A new study from ranked four Florida cities in their top 25 most unhealthy cities list. The rankings were based on population data around physical fitness, the percentage of doctors highly-rated using the study’s algorithm, and the percentage of residents with health insurance coverage. Jacksonville ranked 10 with a health index score of 34.6 out of 100. Orlando ranked 14th, Tampa 15th, and Miami 16th. No cities from Florida made the top 25 “most healthy” cities list.

In other health rankings, Florida doesn’t fair much better. Two Florida cities, Pensacola and Jacksonville, also rank in the top 10 in the United States for most toxic drinking water. A 2007 report by the United Health Foundation ranked Florida as the 6th least healthy state in the nation based on levels of obesity (a quarter of Floridians are obese), binge drinking, preventable hospitalizations, infant mortality, occurrence of infectious disease, and access to insurance.
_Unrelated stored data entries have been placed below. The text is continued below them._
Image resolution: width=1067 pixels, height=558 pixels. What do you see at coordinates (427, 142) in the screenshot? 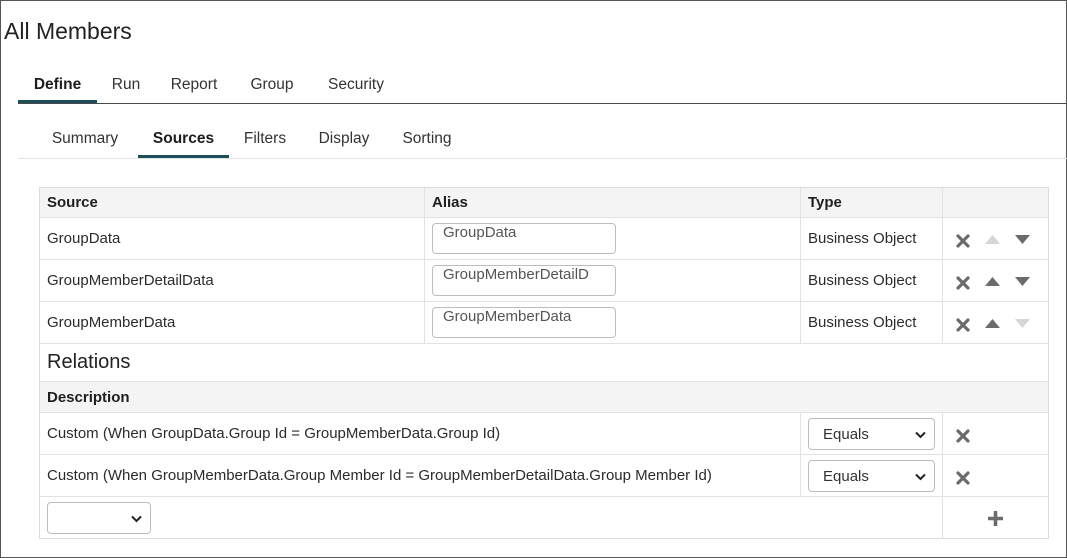
I see `subtab-sorting: Sorting` at bounding box center [427, 142].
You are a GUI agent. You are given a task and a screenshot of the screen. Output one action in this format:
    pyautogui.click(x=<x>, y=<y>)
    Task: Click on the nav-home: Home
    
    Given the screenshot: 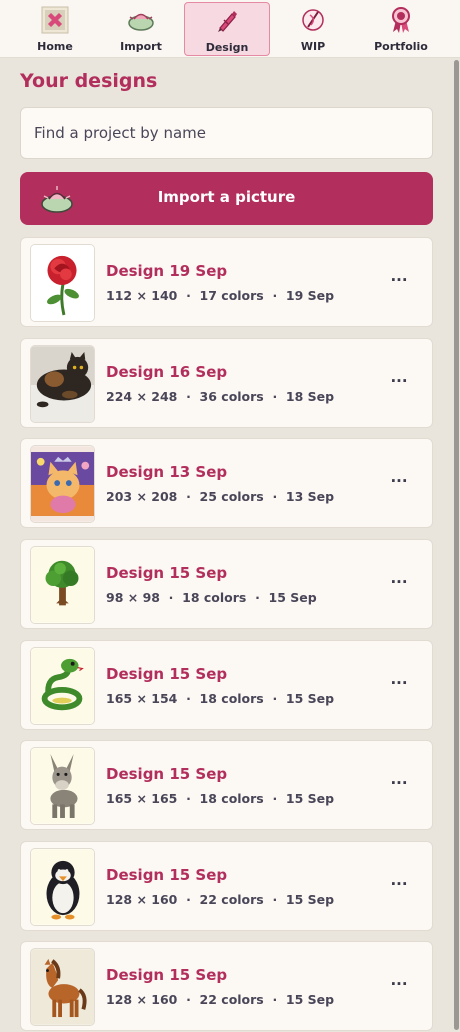 What is the action you would take?
    pyautogui.click(x=55, y=29)
    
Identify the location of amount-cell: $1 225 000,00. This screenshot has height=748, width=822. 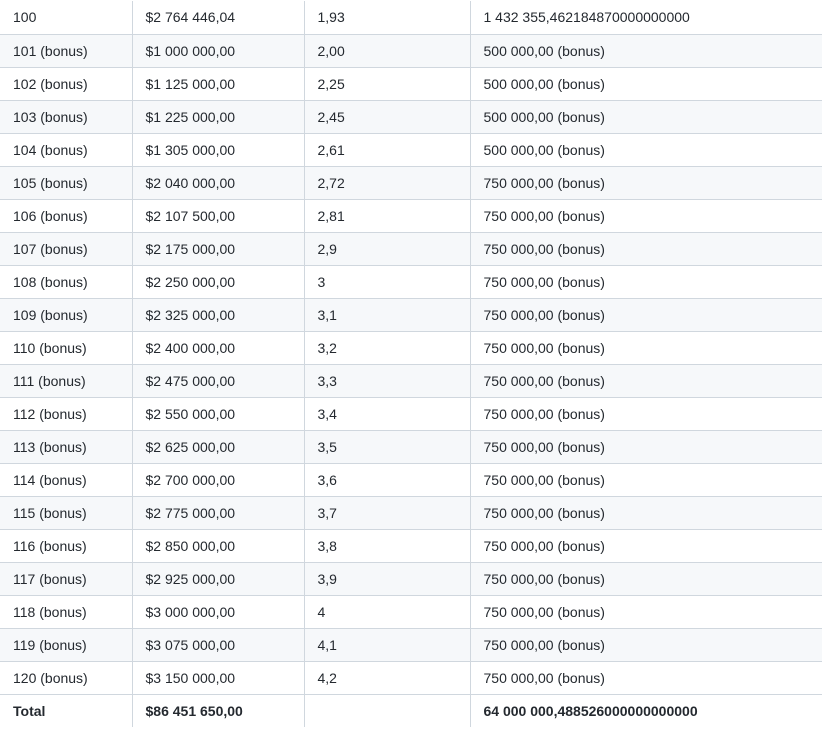
(218, 116).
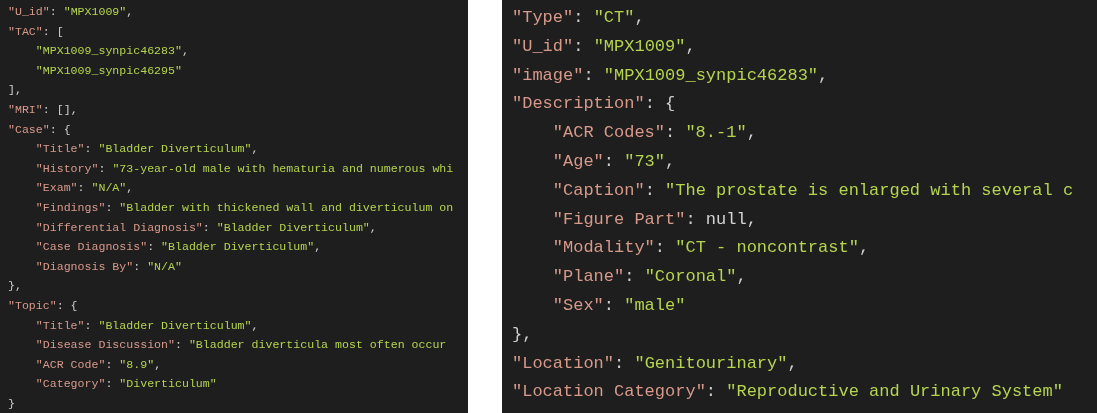  Describe the element at coordinates (43, 306) in the screenshot. I see `code-line: "Topic": {` at that location.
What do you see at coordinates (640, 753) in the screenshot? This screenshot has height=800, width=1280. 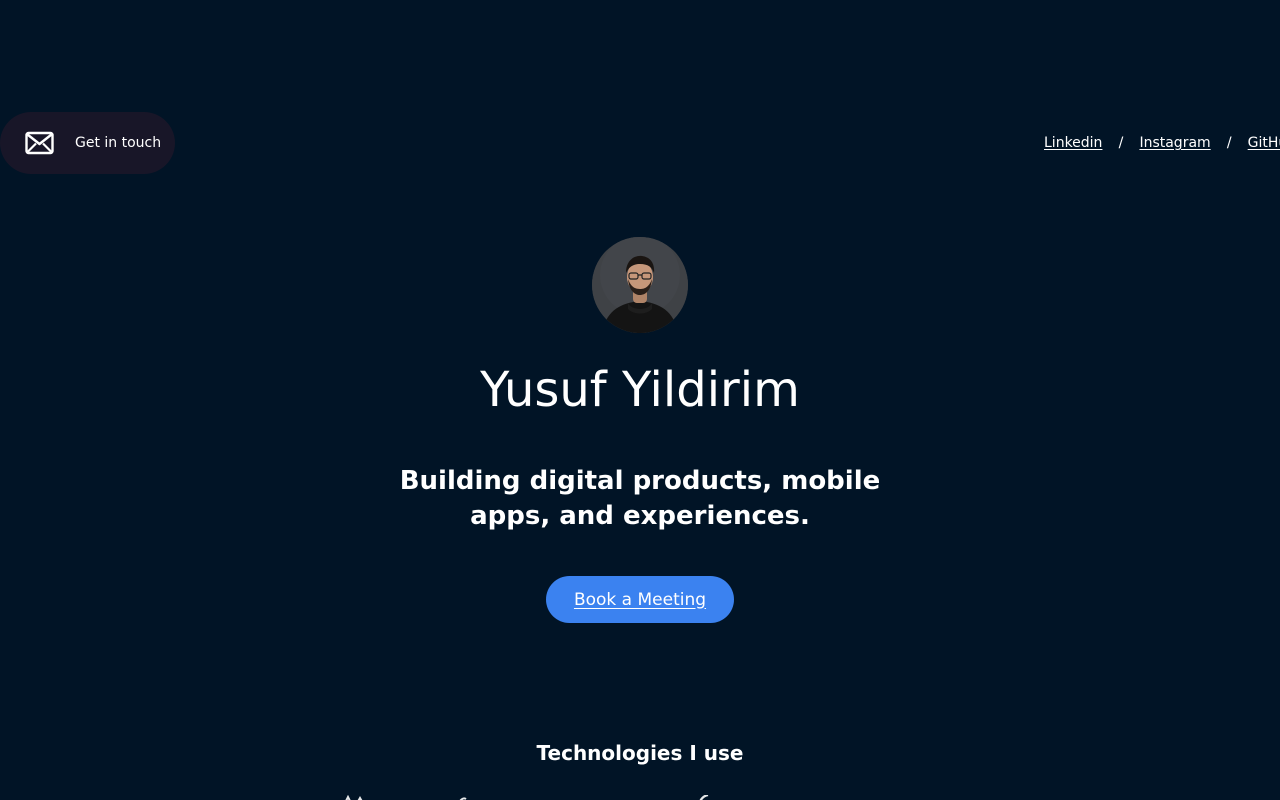 I see `technologies-title: Technologies I use` at bounding box center [640, 753].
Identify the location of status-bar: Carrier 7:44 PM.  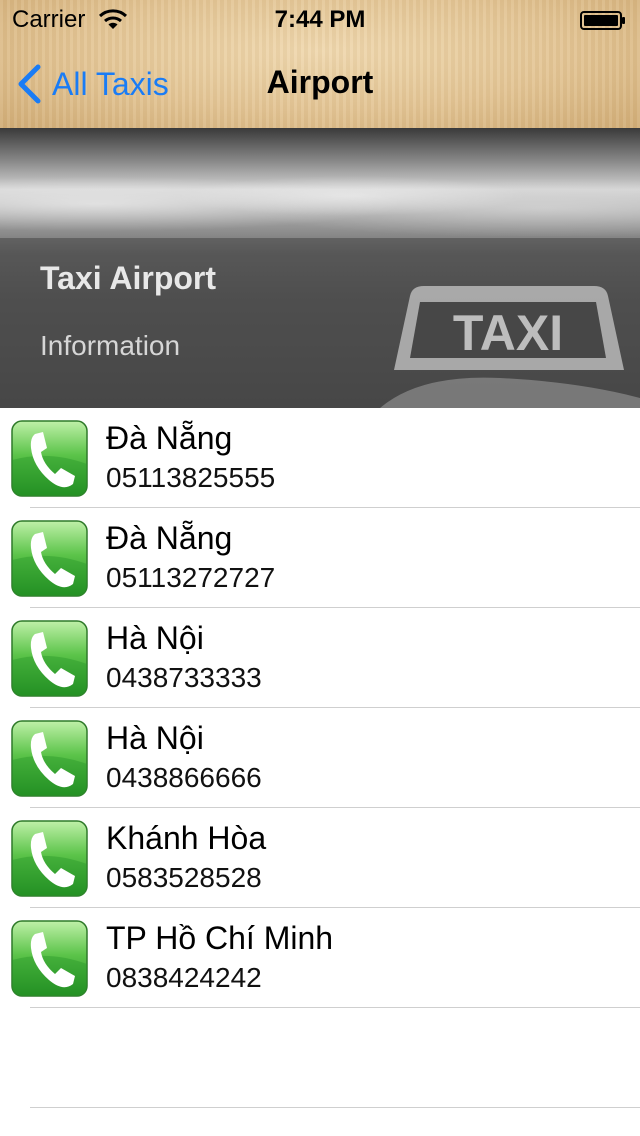
(320, 20).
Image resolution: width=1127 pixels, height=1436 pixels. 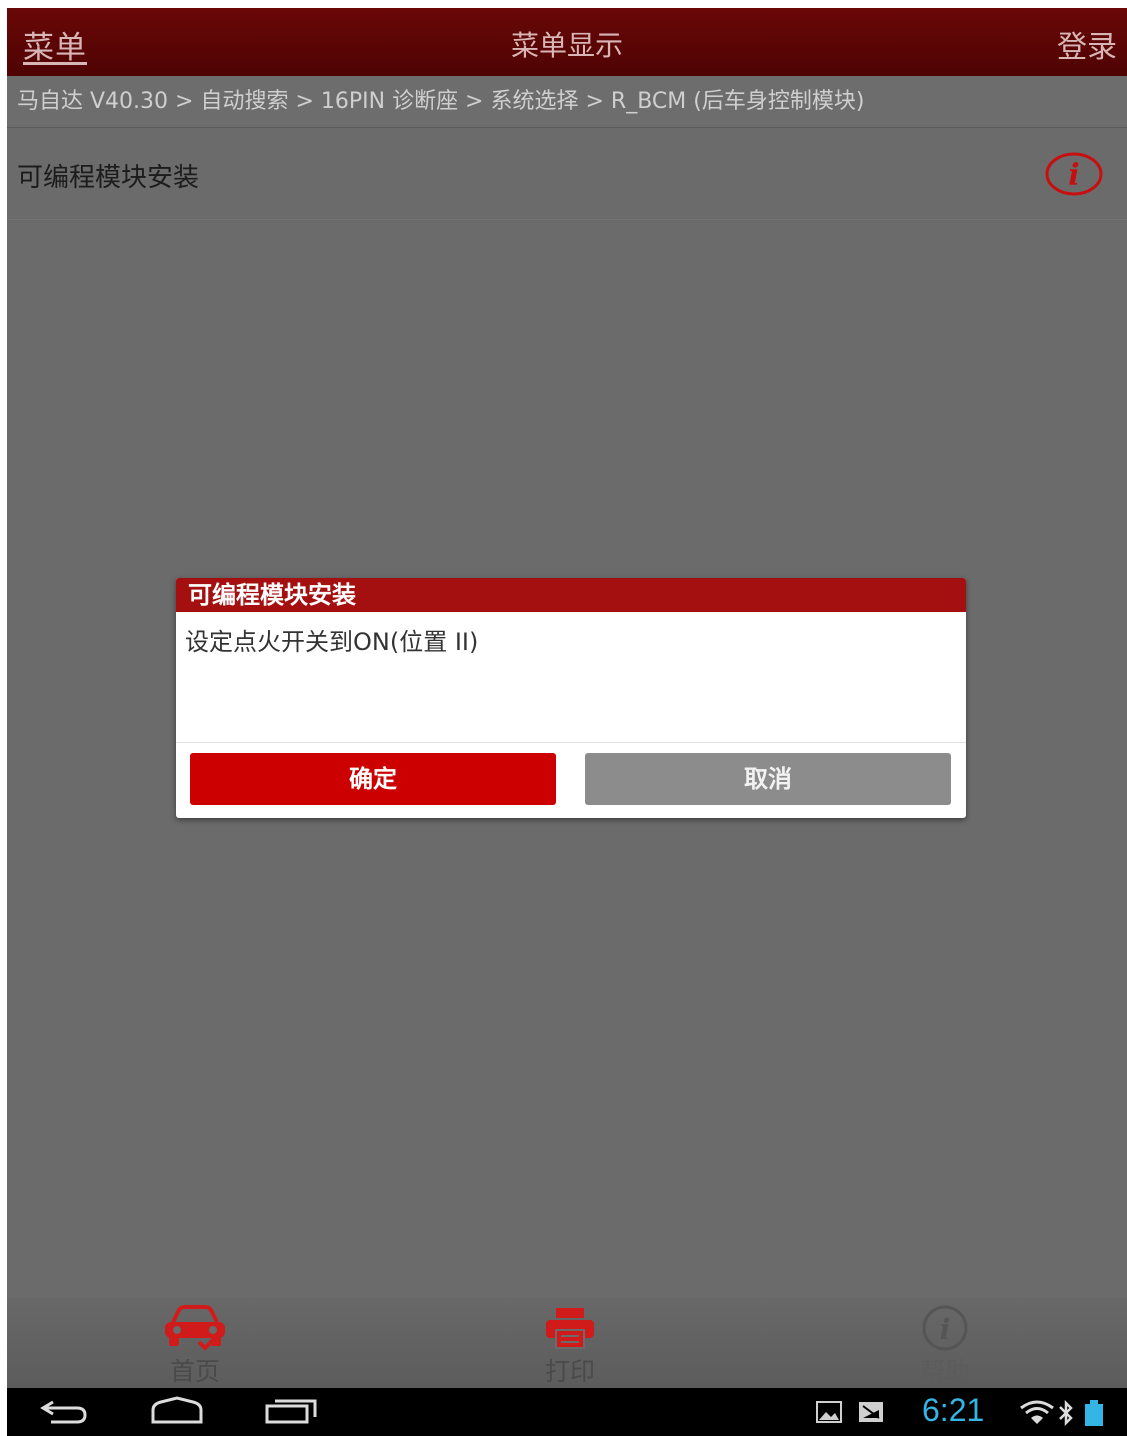 What do you see at coordinates (871, 1412) in the screenshot?
I see `no-signal-notification-icon` at bounding box center [871, 1412].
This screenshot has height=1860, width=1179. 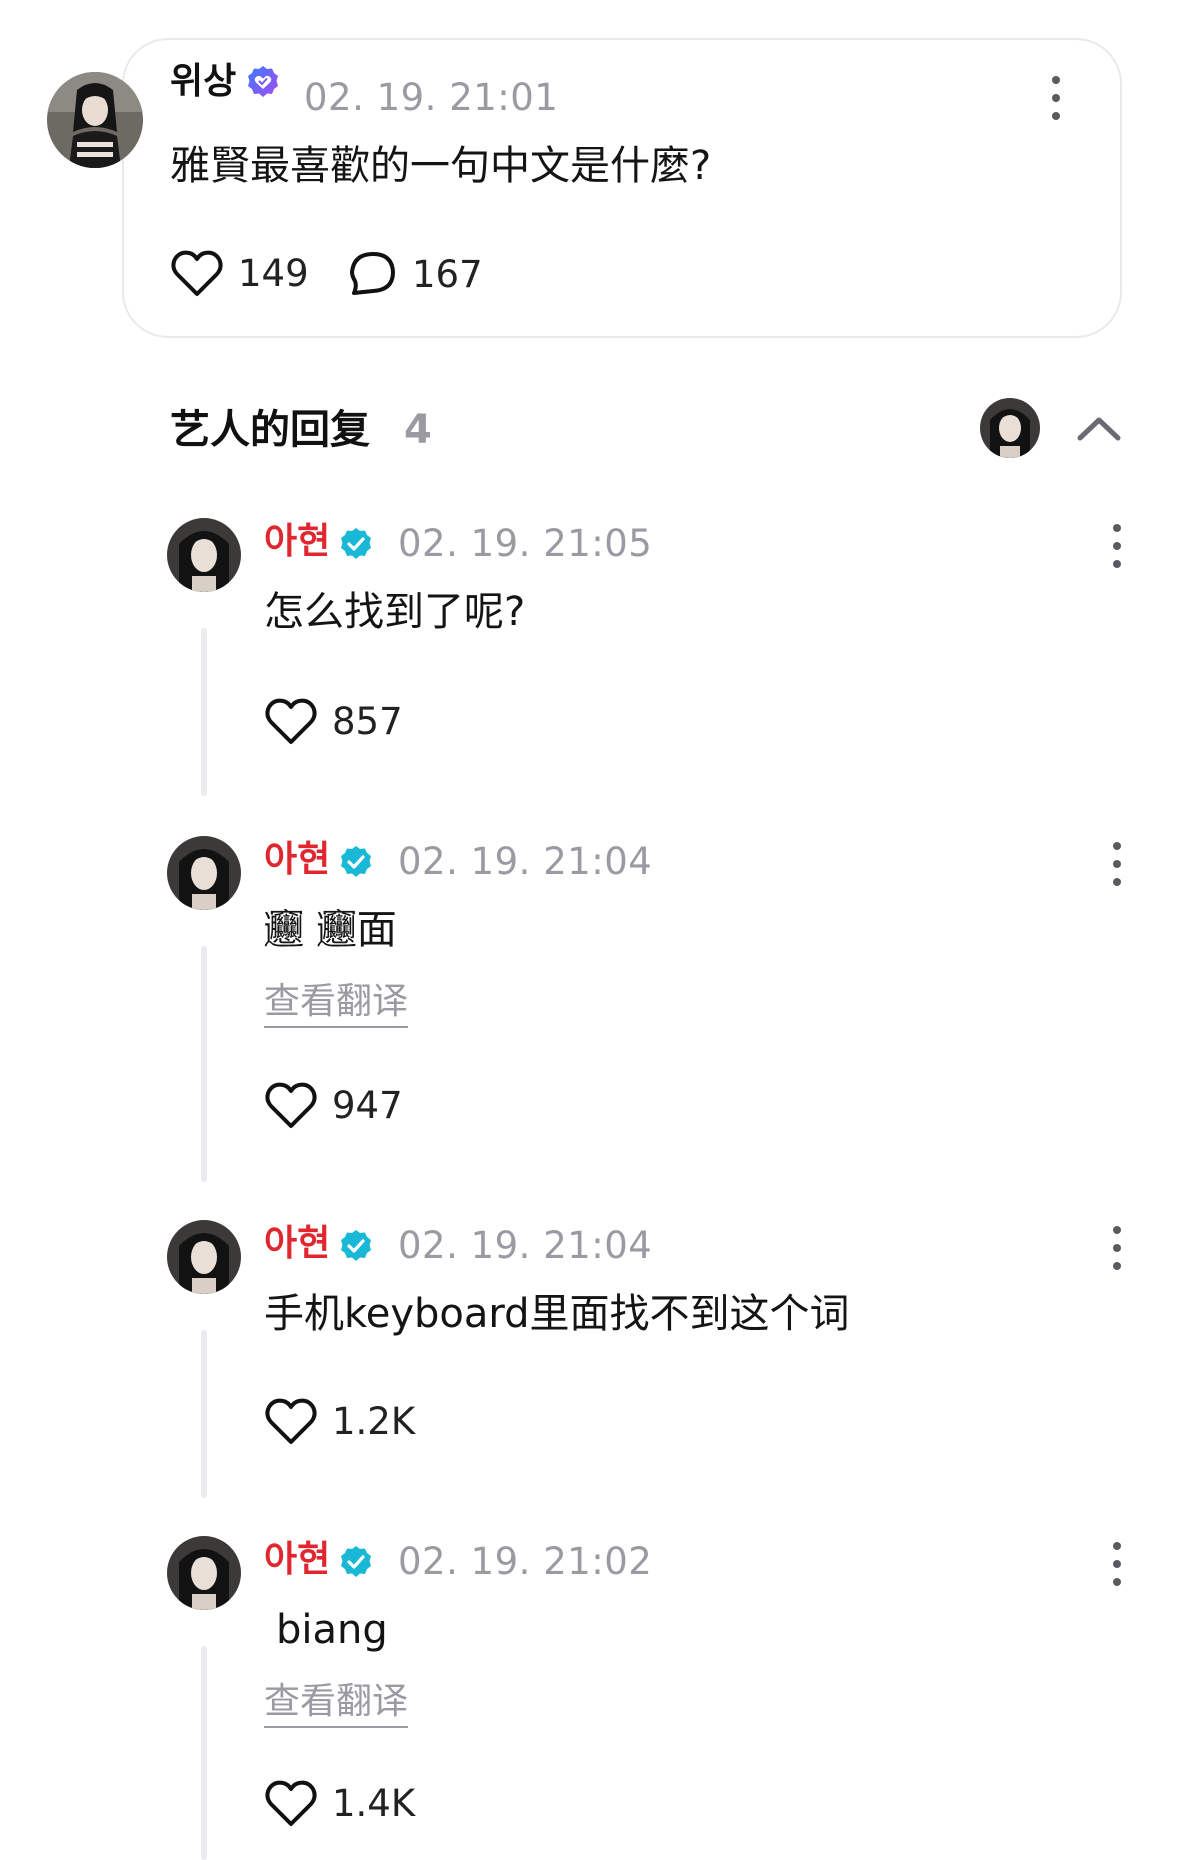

Insurance access also has a significant racial component: the report found that 43.8 percent of Hispanics lack health insurance compared to only 17.9 percent of non-Hispanic whites.

4. It’s home to the world’s largest confederate flag.

Standing at 30’ by 50 feet and weighing over 100 pounds, Brandon Florida’s Sons of the Confederate Veterans memorial proudly declared Florida to be home to the largest confederate flag in the world. The flag was first raised as a message to county commissioners who refused to acknowledge the group’s celebration of “Southern Heritage Month”. A sign beneath the flag claims the site is “dedicated to the Confederate forces who fought, bled, and died in defense of their homeland, against ruthless invasion and who strove to protect America’s birthright of Constitutional liberty and freedom dating from 1776.”

Just this year, the flag was replaced with a smaller Third National Flag, not because of complaints from black locals, but instead to honor the 150th year anniversary of Florida’s secession from the Union with hopes of attracting more visitors to the park.

5. It has one of the most disenfranchising voting systems in the country.

Florida lawmakers have tried several tactics for making voting inaccessible, like cutting the early voting period in half or imposing complicated requirements to make it almost impossible for voter registration groups to conduct their work (For example, one mandate required these groups to submit completed registration forms within only 48 hours of completion). In 2000 and 2004, Florida hired private companies to clean voting registration rolls of felons who had registered to vote. Close to 1 million Floridians, or about 9 percent of adult citizens in the state, cannot vote because they have felony records. According to a Think Progress article “Florida’s voter purge, which targeted roughly 180,000 people, was illegal…The lists of flagged individuals — many of whom had Latino-sounding names — also turned out to be largely inaccurate.”